[Dataset entries]
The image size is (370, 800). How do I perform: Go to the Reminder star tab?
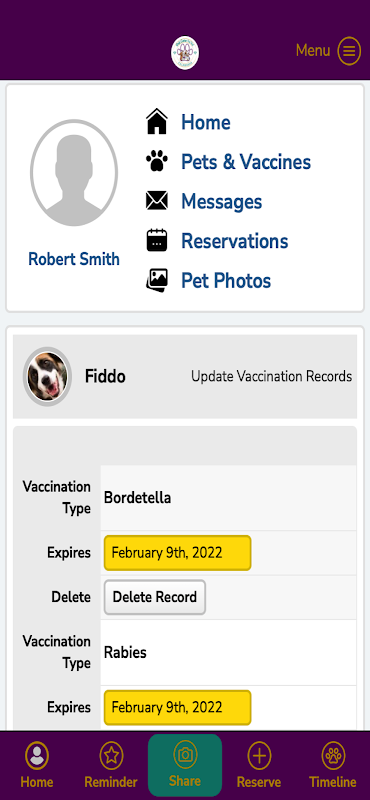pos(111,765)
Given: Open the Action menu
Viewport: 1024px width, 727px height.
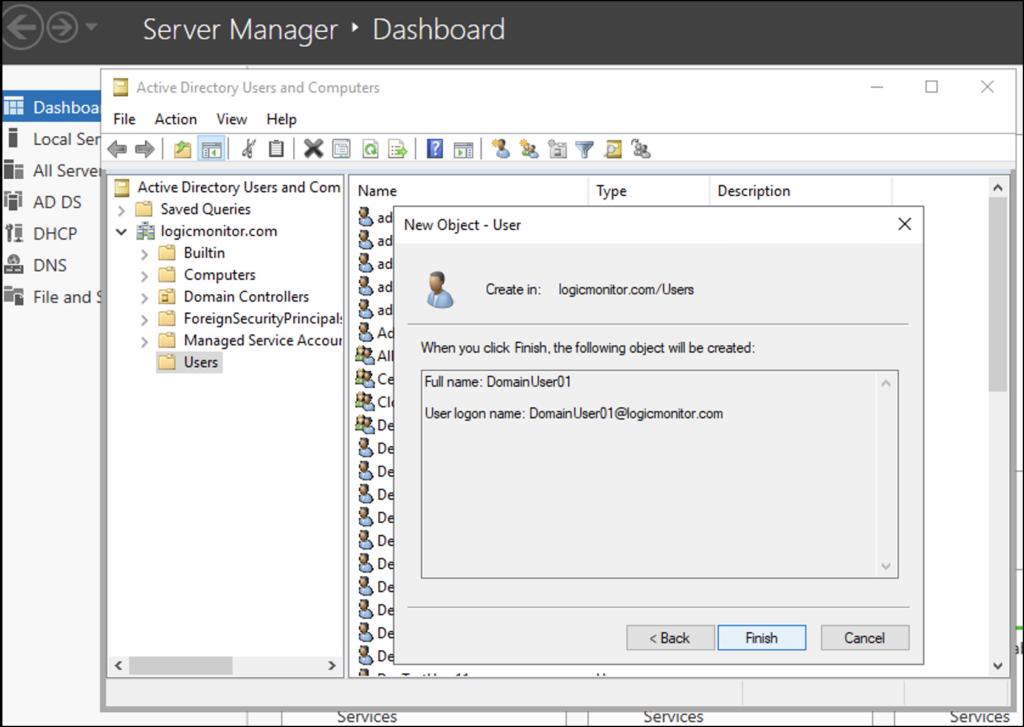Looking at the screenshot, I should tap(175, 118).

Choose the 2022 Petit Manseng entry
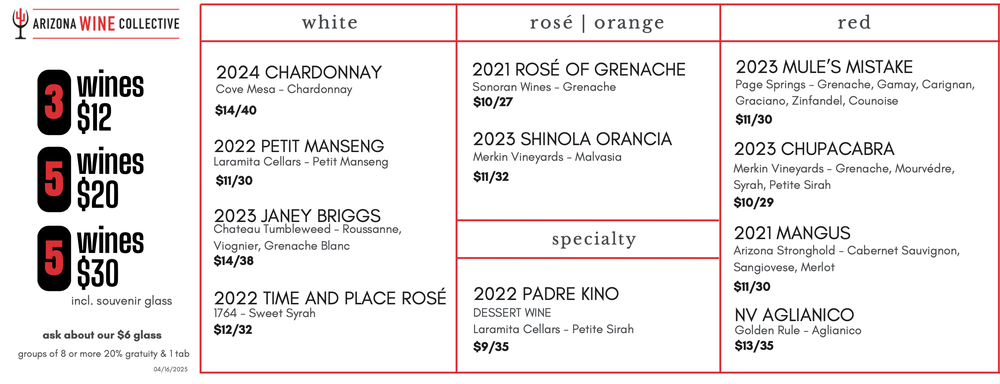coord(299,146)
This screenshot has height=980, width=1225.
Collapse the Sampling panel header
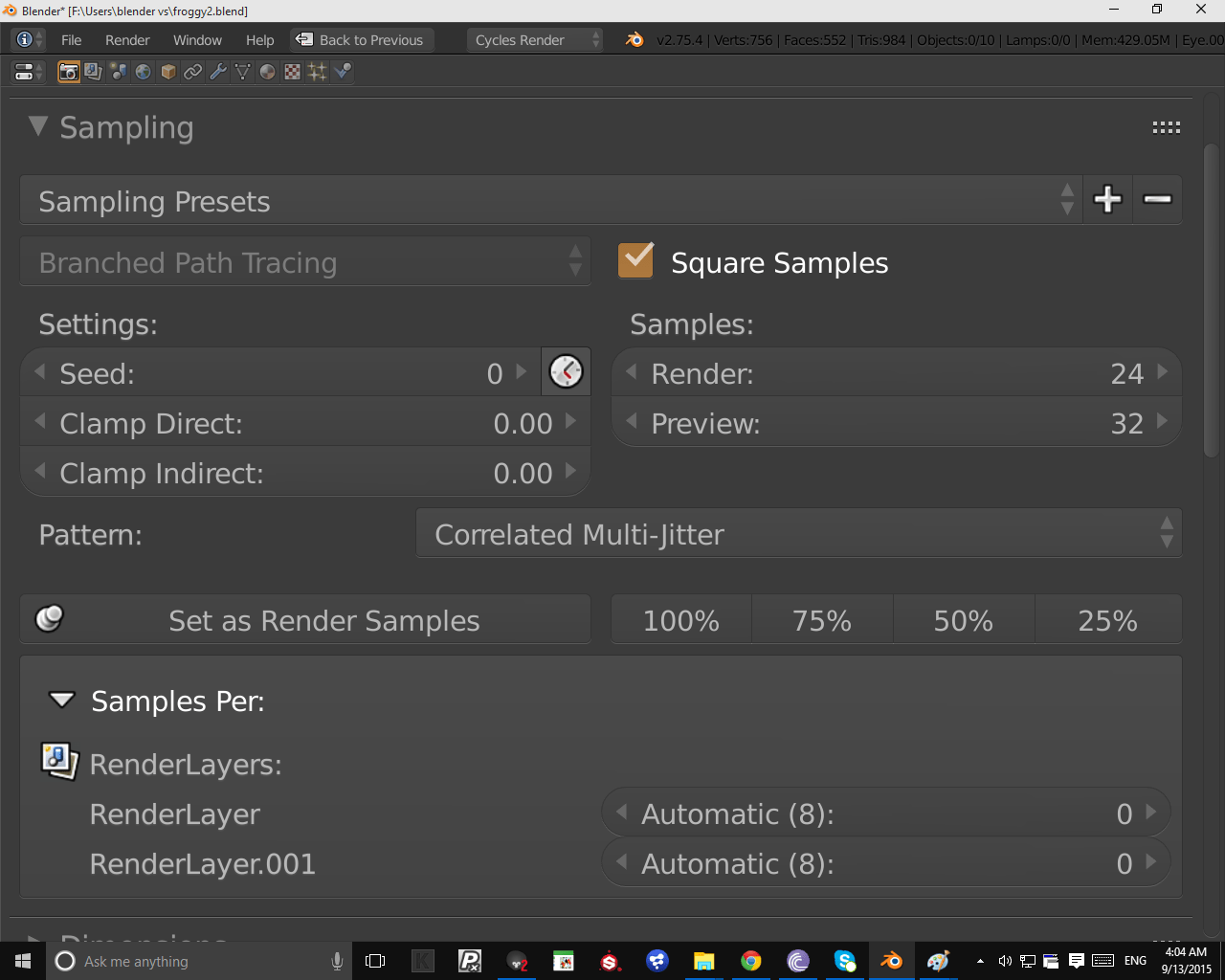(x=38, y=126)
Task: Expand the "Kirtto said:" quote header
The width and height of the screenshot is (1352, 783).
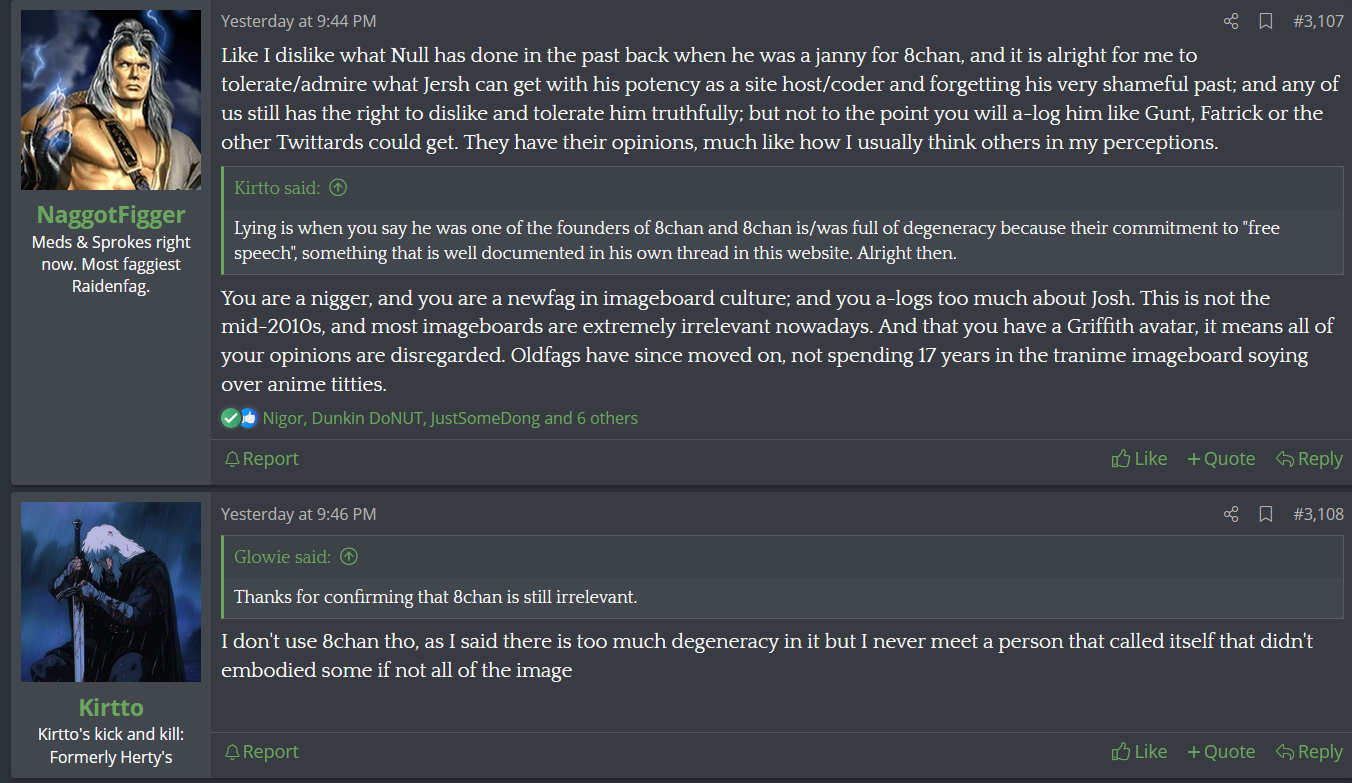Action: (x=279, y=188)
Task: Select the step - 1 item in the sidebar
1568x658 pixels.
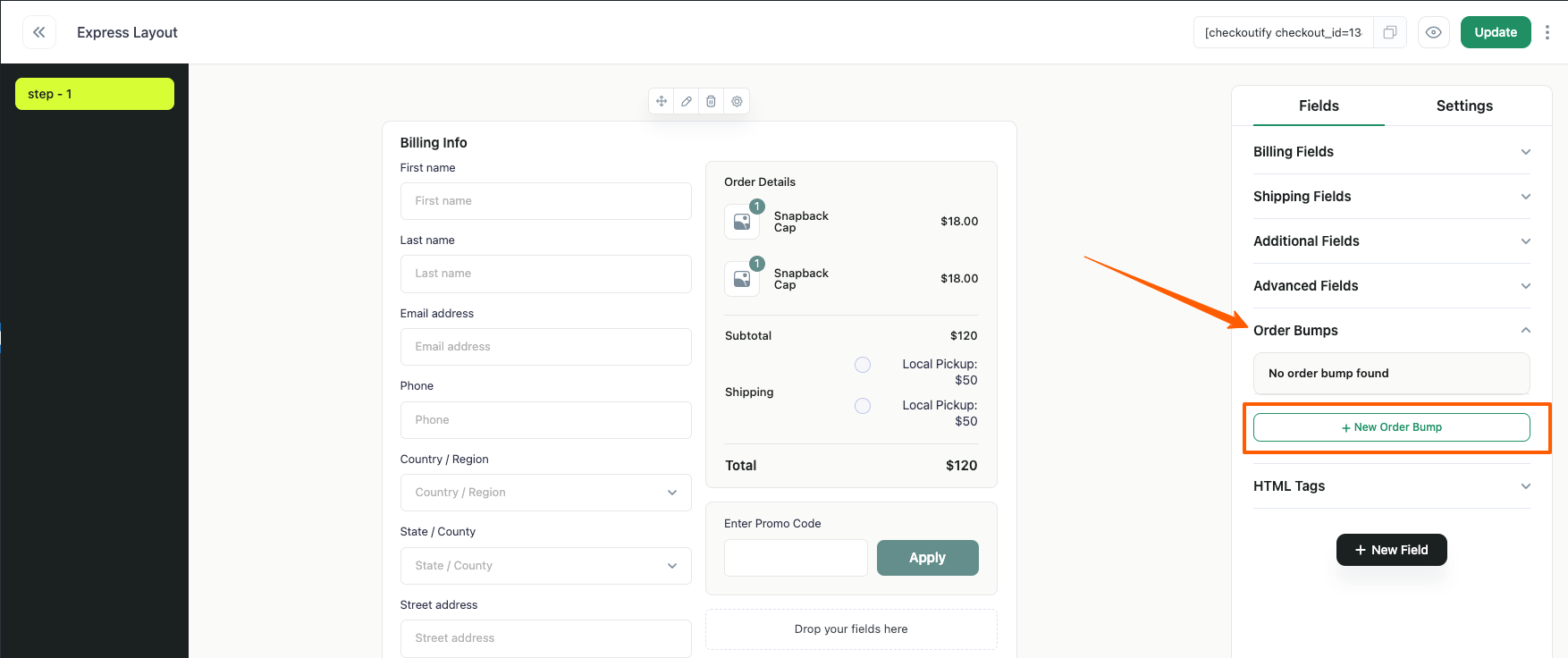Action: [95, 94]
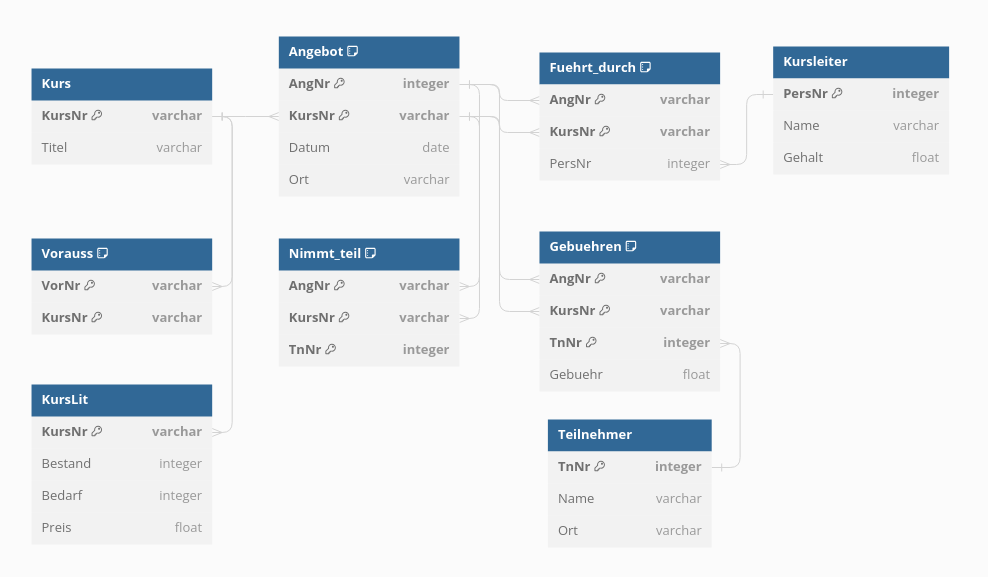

Work order:
Retype the data above exactly; pictures are not part of the copy.

Reply to the task:
The image size is (370, 800). How do I perform: Go to the Reminder star tab?
pos(111,765)
Given: Open the Action menu
Viewport: 1024px width, 727px height.
Looking at the screenshot, I should tap(175, 118).

Choose the 2022 Petit Manseng entry
coord(299,146)
This screenshot has height=980, width=1225.
Collapse the Sampling panel header
(x=38, y=126)
Task: Expand the "Kirtto said:" quote header
The width and height of the screenshot is (1352, 783).
Action: (x=279, y=188)
Task: Select the step - 1 item in the sidebar
1568x658 pixels.
Action: [95, 94]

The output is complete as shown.